» **STATED EXERCISE**
Could you reproduce the material below line for line, with no changes, and leave out the picture?

» **PROVIDED RECORDS**
· · · ·

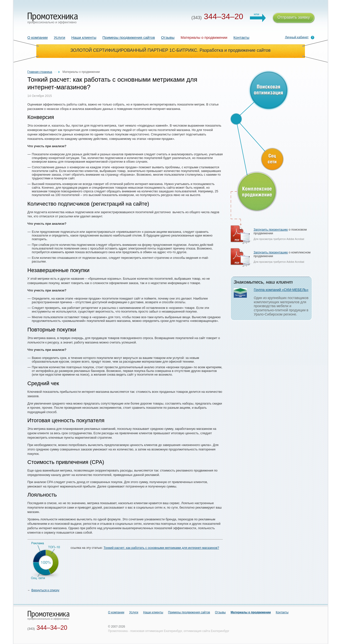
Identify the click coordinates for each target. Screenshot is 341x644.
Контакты (241, 37)
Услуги (59, 37)
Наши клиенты (84, 37)
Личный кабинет (297, 37)
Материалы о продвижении (250, 612)
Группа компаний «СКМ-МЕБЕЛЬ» (281, 290)
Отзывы (168, 37)
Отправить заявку (293, 18)
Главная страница (40, 72)
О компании (38, 37)
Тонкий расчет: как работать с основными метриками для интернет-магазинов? (161, 548)
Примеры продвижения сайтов (129, 37)
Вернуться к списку (45, 590)
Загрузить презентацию (271, 230)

· · · ·

» **OUTPUT FOR THIS EXERCISE**
Identify the click coordinates for each target. Screenshot is 341x644.
Контакты (241, 37)
Услуги (59, 37)
Наши клиенты (84, 37)
Личный кабинет (297, 37)
Материалы о продвижении (250, 612)
Группа компаний «СКМ-МЕБЕЛЬ» (281, 290)
Отзывы (168, 37)
Отправить заявку (293, 18)
Главная страница (40, 72)
О компании (38, 37)
Тонкий расчет: как работать с основными метриками для интернет-магазинов? (161, 548)
Примеры продвижения сайтов (129, 37)
Вернуться к списку (45, 590)
Загрузить презентацию (271, 230)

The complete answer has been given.